Task:
In the records below, tally the lines that contain the word "will" and give only that number.

Records shown:
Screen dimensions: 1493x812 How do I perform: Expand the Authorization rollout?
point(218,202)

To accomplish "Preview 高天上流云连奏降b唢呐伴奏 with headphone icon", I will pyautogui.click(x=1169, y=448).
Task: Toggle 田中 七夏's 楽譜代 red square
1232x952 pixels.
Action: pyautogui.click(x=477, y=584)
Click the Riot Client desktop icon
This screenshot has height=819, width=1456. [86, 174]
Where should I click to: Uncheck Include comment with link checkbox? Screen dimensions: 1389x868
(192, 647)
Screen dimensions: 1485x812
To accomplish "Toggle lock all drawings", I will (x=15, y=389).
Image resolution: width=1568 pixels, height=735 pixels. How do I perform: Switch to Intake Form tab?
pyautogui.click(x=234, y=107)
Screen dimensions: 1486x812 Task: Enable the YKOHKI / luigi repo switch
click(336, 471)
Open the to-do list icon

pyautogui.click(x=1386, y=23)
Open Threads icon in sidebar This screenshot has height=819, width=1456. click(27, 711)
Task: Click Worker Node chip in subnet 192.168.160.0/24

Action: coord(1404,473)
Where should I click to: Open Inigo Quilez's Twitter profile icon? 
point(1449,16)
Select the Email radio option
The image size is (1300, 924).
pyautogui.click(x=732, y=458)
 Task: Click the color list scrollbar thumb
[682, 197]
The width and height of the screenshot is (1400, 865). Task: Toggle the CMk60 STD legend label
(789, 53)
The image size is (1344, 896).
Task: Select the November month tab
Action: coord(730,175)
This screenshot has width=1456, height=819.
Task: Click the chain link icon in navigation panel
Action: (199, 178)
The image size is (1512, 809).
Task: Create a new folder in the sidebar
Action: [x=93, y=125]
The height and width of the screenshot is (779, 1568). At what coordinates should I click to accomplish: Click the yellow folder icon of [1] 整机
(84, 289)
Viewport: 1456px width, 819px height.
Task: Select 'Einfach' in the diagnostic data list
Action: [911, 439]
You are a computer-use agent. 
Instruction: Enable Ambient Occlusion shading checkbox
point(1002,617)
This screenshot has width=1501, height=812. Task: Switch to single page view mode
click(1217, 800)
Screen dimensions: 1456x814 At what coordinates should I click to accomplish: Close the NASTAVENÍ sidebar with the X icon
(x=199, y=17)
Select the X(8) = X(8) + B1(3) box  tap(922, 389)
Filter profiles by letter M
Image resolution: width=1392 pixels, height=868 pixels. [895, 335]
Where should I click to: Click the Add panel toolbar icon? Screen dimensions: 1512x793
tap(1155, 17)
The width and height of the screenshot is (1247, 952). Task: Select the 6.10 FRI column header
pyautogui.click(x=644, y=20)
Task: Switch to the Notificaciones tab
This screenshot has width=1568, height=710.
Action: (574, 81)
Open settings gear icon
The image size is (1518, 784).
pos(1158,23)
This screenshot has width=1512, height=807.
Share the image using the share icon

Response area:
2